[Dataset items]
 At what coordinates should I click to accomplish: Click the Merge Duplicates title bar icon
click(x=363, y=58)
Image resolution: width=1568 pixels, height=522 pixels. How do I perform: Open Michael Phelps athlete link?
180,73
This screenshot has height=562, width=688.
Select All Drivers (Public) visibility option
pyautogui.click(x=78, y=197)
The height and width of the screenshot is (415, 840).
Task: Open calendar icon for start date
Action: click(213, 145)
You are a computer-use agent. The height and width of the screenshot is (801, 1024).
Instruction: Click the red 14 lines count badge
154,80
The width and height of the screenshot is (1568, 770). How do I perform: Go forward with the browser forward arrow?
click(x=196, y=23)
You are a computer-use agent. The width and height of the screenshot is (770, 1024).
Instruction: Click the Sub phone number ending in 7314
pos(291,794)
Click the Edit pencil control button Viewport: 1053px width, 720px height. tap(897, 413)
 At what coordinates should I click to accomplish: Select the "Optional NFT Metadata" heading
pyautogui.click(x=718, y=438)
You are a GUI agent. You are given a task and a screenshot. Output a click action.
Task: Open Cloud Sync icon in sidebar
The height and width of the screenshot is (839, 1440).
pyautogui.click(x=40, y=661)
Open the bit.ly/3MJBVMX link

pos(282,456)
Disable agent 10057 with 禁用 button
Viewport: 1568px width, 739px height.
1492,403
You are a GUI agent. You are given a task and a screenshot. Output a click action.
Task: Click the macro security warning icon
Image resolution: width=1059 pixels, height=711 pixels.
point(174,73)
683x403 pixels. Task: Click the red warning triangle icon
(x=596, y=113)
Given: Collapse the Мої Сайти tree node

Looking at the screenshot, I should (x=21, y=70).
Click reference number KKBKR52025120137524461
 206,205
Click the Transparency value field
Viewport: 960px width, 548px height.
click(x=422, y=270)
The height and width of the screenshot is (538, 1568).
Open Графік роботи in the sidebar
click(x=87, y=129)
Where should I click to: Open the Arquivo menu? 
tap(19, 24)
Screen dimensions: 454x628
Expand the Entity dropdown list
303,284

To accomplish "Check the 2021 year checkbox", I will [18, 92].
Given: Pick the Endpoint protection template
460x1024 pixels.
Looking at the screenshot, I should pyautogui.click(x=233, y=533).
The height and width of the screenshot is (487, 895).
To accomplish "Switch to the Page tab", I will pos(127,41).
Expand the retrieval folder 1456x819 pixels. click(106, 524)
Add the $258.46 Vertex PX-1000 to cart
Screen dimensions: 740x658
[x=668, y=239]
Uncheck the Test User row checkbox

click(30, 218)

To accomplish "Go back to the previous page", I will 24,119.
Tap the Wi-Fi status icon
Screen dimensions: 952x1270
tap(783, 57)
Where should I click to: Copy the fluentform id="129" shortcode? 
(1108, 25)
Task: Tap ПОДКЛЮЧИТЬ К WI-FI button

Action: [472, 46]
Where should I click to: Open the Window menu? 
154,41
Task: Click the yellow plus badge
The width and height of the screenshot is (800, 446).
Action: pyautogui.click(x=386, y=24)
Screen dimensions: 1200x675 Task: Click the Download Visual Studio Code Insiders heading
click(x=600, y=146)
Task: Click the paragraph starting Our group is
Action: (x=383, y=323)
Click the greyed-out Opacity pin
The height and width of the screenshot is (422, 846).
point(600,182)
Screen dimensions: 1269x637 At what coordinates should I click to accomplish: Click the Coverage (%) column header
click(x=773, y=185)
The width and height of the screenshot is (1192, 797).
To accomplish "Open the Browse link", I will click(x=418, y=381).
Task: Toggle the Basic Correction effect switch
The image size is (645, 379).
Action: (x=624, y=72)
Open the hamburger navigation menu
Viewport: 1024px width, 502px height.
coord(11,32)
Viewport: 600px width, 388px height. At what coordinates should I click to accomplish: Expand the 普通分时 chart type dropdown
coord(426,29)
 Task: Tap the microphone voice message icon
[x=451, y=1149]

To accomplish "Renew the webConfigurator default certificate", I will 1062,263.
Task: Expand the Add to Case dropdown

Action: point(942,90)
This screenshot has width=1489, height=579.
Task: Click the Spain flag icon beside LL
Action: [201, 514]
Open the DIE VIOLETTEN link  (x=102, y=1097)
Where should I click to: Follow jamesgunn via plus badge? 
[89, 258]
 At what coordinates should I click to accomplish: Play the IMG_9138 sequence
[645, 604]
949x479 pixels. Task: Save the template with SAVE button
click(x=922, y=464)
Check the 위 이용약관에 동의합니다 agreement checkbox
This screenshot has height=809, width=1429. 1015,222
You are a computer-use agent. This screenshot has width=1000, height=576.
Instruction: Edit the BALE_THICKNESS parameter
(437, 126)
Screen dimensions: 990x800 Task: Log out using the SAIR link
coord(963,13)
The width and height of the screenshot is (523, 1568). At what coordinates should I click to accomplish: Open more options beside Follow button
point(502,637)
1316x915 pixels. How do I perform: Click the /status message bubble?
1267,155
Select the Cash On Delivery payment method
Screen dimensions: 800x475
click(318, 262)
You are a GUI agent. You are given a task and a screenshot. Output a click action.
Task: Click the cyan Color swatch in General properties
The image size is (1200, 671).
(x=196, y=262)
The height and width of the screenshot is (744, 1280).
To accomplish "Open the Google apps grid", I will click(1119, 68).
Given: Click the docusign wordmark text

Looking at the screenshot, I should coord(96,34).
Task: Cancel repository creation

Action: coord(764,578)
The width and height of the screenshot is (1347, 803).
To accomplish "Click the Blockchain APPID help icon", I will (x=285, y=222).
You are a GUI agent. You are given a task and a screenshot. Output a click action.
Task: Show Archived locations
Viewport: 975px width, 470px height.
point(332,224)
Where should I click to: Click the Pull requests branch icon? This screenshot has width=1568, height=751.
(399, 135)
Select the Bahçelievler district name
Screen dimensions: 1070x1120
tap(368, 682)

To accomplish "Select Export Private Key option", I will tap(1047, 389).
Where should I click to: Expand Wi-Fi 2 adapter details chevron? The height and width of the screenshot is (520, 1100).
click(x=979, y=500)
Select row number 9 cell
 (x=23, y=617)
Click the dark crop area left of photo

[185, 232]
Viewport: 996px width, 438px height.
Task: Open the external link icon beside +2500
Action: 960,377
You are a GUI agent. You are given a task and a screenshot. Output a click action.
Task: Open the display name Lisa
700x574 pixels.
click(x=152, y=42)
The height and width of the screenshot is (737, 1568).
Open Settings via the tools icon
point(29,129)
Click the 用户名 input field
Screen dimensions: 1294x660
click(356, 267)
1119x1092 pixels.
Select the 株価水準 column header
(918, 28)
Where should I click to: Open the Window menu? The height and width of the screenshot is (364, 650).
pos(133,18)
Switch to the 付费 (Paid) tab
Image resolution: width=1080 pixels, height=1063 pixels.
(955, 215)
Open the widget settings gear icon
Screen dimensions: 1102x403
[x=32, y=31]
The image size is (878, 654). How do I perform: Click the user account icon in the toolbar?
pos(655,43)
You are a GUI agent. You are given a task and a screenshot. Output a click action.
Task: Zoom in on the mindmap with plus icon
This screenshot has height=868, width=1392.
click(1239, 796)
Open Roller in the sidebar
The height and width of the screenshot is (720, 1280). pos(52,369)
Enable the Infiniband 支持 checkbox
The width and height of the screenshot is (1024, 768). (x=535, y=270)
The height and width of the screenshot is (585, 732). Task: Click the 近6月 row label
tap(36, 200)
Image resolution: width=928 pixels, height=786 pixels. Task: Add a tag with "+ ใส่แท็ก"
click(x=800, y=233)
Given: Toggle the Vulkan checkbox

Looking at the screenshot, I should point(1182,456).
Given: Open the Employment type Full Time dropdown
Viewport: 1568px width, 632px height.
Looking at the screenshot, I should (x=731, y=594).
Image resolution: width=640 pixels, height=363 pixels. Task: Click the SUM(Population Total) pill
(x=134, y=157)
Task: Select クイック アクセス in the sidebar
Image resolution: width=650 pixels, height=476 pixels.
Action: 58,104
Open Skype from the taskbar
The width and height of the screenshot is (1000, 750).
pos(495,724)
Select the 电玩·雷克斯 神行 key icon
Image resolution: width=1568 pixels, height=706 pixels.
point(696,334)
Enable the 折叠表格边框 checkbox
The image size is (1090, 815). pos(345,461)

Task item: The number alone is the answer: work out how many lines in the data contain "computer".

The answer: 3